Description
Whisper is a general-purpose speech recognition model. It is trained on a large dataset of diverse audio and is also a multi-task model that can perform multilingual speech recognition as well as speech translation and language identification.
Home page
https://github.com/openai/whisper
Documentation
https://github.com/openai/whisper
License
Usage
Whisper audio transcription should be run on the GPU nodes and requires uploading the trained model file. Example scripts are available in "/tsd/shared/software/whisper". See here for a basic tutorial of its use.
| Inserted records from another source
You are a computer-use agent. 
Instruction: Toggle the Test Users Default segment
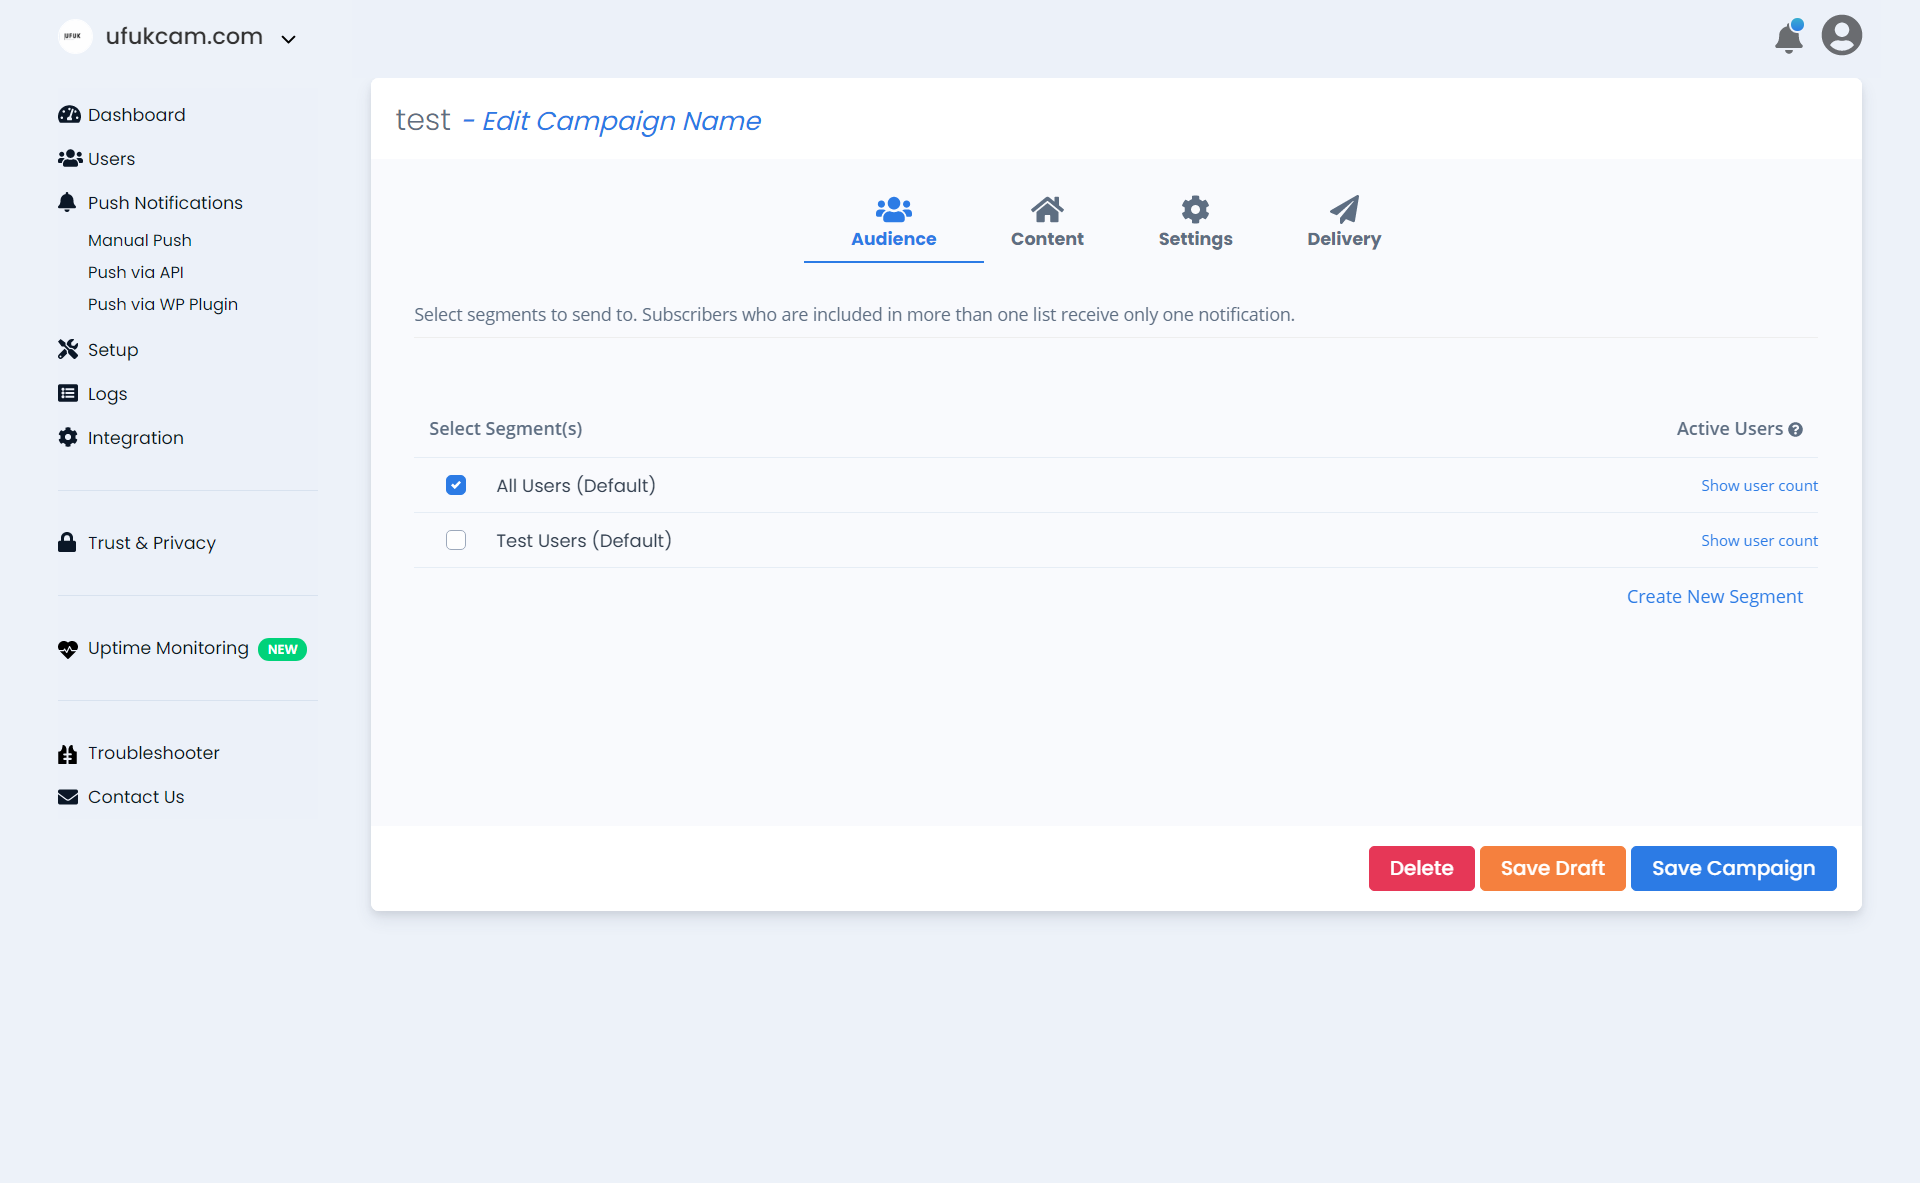tap(457, 539)
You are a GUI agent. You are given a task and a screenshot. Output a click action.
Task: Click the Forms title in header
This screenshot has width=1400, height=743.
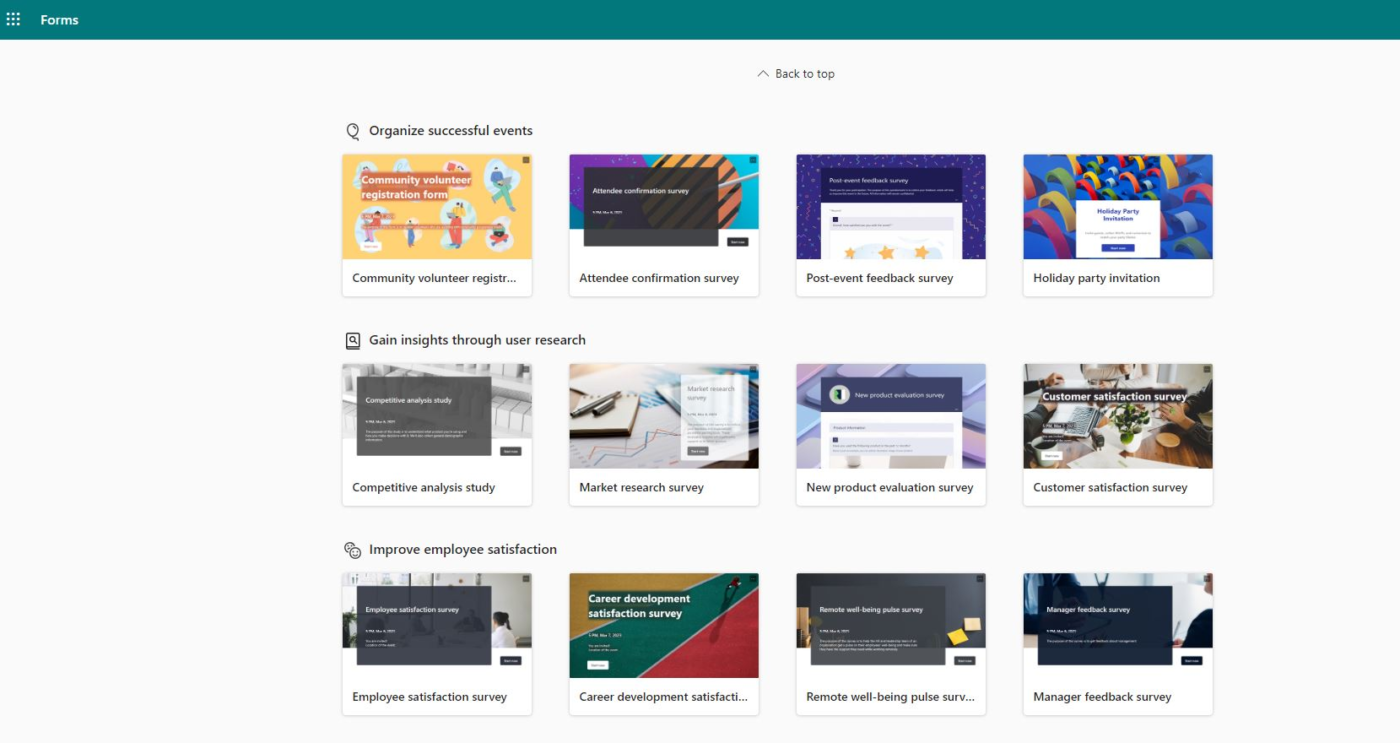pos(59,20)
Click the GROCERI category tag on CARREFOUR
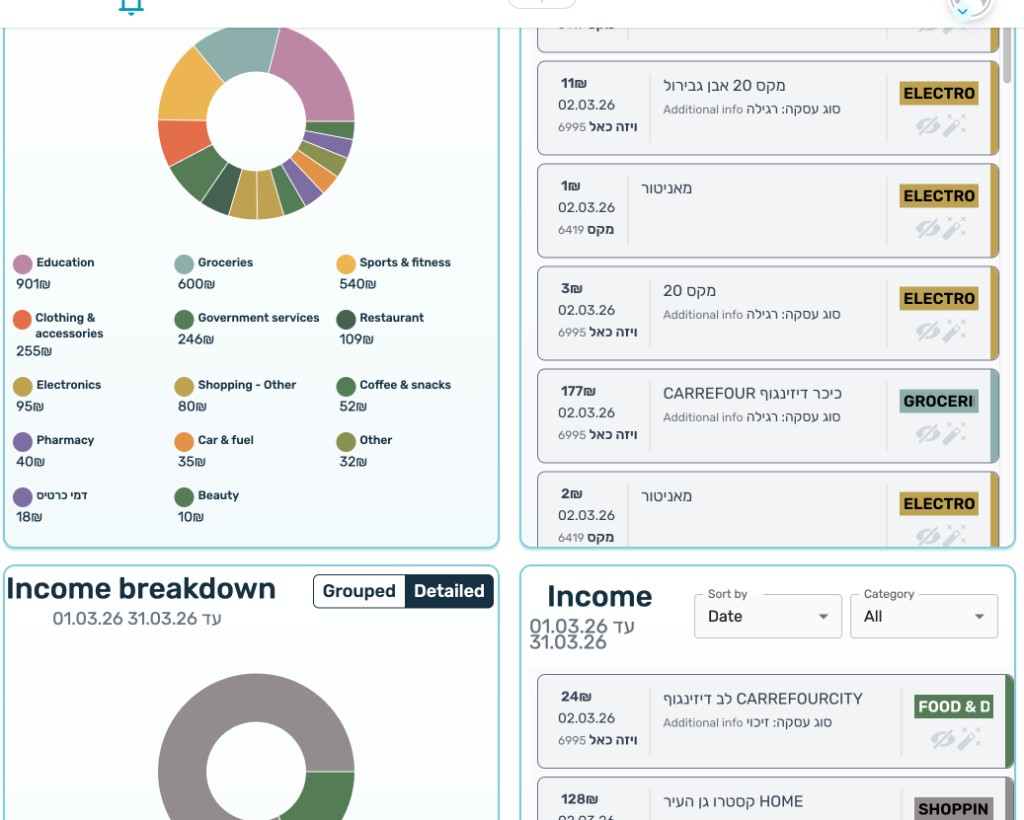The width and height of the screenshot is (1024, 820). click(x=938, y=401)
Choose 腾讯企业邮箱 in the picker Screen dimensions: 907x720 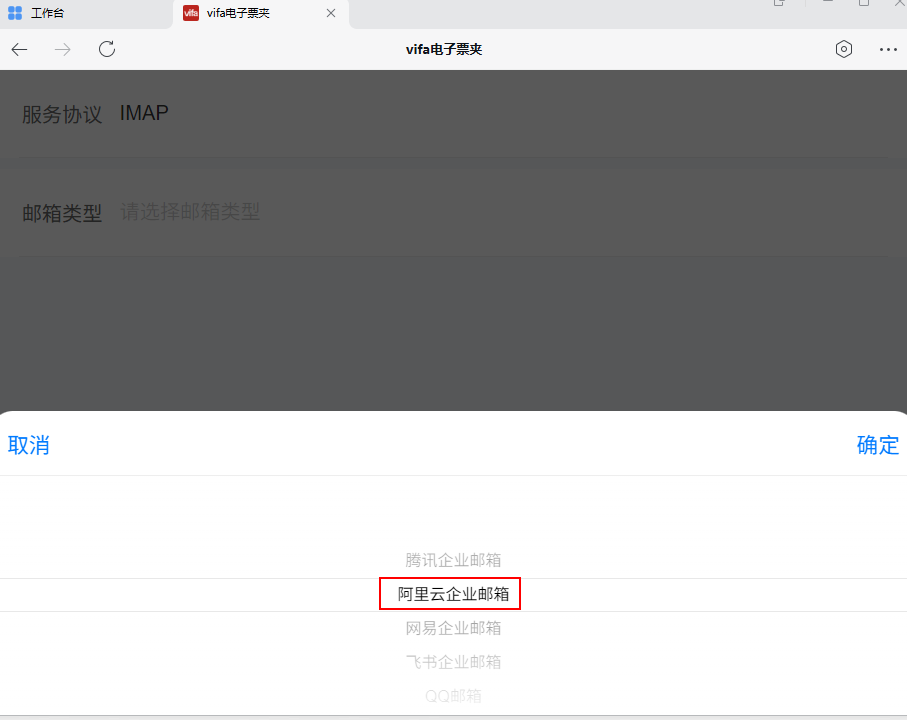(x=453, y=560)
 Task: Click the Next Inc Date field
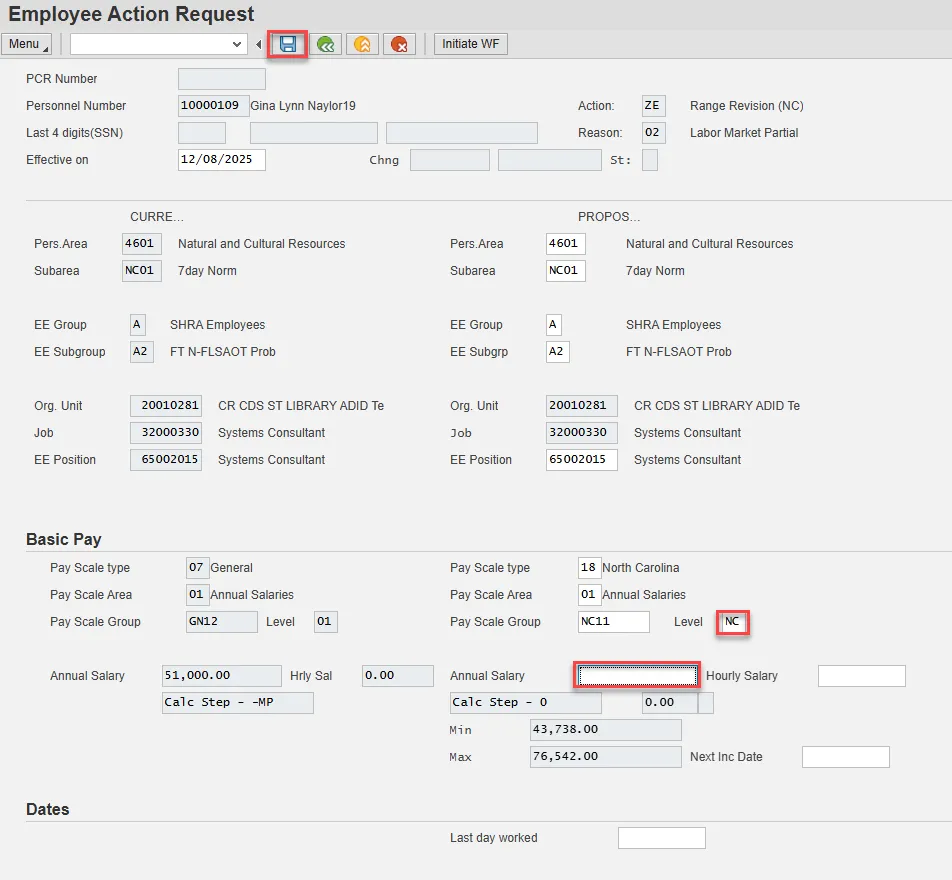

Please note that the scripts will require modification to fit the needs of your analysis and data (e.g. different runtime, different transcription language, different model arguments). Testing has shown that the Slurm job walltime can be set to approximately one-half to one-third of the audio file duration.
Use
module avail Whisper
to see which versions of Whisper are available. Use
module load Whisper/version
to get access to Whisper.
Accounting
The job runs on a GPU and therefore the billing units are given the GPU cost factor as explained in detail here. In general the cost of a transciption job = (number of GPUs) x (GPU cost factor) x (job run time) x (core hour price). So assuming transcription of a 1 hour audio/video file takes 30 minutes to complete on 1 GPU (default) and using UH pricing, the cost will be 1 x 24 x 0.5 x 0.15 = 1.8 NOK.